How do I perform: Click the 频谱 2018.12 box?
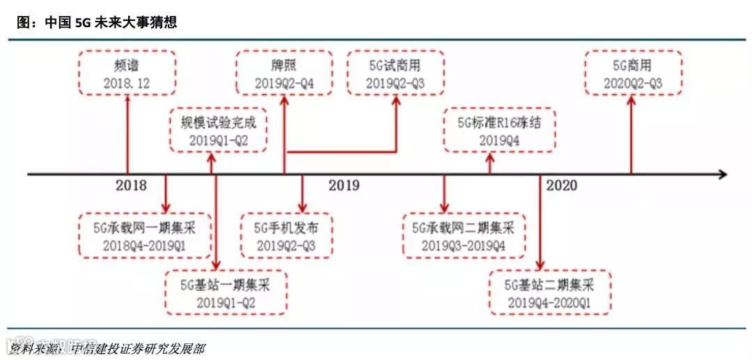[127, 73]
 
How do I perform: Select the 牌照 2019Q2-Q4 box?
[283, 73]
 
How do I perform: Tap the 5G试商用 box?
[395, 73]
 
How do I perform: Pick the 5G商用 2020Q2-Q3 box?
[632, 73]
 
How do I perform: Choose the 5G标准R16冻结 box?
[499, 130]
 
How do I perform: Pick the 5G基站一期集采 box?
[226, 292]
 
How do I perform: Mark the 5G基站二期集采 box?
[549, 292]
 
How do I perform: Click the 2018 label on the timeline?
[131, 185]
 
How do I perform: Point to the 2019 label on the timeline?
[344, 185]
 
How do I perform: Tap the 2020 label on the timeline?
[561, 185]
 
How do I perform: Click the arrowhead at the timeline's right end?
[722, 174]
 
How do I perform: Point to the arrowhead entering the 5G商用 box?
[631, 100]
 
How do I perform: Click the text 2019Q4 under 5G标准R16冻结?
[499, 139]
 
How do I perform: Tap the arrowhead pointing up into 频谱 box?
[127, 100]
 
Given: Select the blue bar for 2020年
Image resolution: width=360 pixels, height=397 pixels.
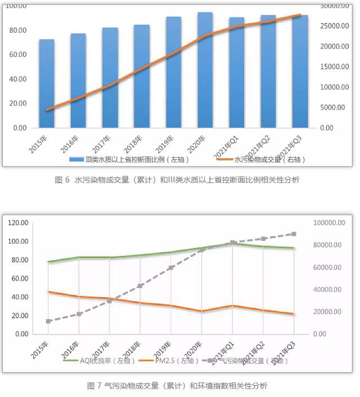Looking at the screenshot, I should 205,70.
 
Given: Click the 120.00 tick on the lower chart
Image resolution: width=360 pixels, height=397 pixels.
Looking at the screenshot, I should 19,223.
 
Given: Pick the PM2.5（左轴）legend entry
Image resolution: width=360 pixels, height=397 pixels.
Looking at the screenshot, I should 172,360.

--

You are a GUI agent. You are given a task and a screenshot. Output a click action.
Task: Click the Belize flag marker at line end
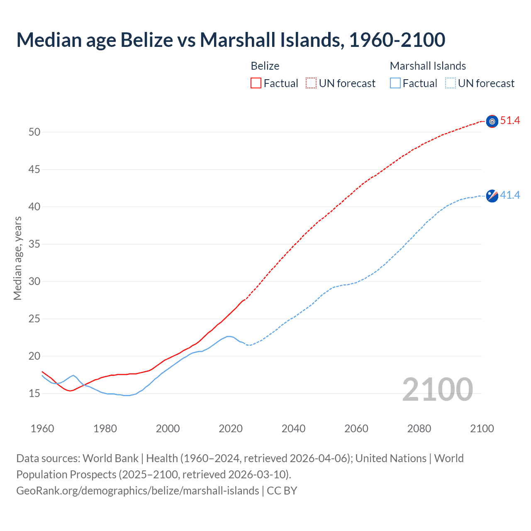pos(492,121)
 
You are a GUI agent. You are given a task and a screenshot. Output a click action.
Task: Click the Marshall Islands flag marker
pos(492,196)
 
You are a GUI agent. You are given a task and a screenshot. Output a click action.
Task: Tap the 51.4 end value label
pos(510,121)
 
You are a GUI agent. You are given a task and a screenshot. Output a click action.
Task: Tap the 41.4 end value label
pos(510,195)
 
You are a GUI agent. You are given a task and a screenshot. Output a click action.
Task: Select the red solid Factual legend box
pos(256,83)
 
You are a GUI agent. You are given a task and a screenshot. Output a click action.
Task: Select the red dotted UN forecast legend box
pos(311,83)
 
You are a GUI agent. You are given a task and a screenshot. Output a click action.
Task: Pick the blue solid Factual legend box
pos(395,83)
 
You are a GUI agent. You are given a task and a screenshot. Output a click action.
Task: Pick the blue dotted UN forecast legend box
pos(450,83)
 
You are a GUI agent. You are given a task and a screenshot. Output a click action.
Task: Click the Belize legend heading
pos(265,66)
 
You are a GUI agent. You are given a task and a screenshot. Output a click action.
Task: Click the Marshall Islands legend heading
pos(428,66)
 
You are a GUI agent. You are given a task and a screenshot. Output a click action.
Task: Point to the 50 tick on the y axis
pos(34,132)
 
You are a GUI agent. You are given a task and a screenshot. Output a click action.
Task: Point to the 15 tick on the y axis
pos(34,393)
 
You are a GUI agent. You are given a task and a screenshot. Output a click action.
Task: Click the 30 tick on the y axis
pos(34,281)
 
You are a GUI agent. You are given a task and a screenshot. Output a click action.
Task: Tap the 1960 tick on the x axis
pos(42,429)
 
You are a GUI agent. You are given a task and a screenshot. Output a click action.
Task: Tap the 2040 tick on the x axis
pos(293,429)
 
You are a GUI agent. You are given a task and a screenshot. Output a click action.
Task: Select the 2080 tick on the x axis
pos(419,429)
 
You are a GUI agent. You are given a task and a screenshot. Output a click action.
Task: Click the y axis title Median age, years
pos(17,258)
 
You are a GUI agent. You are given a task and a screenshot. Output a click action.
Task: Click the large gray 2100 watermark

REQUIRED WORK: Rewrite the entries starting at the line containing "Given: Select the blue bar for 2020年" and ending at the line containing "Looking at the screenshot, I should 172,360.", swapping "screenshot" for "image" and keeping everything else the same. Leave the pictures out of your answer.

EXPECTED ANSWER:
Given: Select the blue bar for 2020年
Image resolution: width=360 pixels, height=397 pixels.
Looking at the image, I should 205,70.
 
Given: Click the 120.00 tick on the lower chart
Image resolution: width=360 pixels, height=397 pixels.
Looking at the image, I should 19,223.
 
Given: Pick the PM2.5（左轴）legend entry
Image resolution: width=360 pixels, height=397 pixels.
Looking at the image, I should 172,360.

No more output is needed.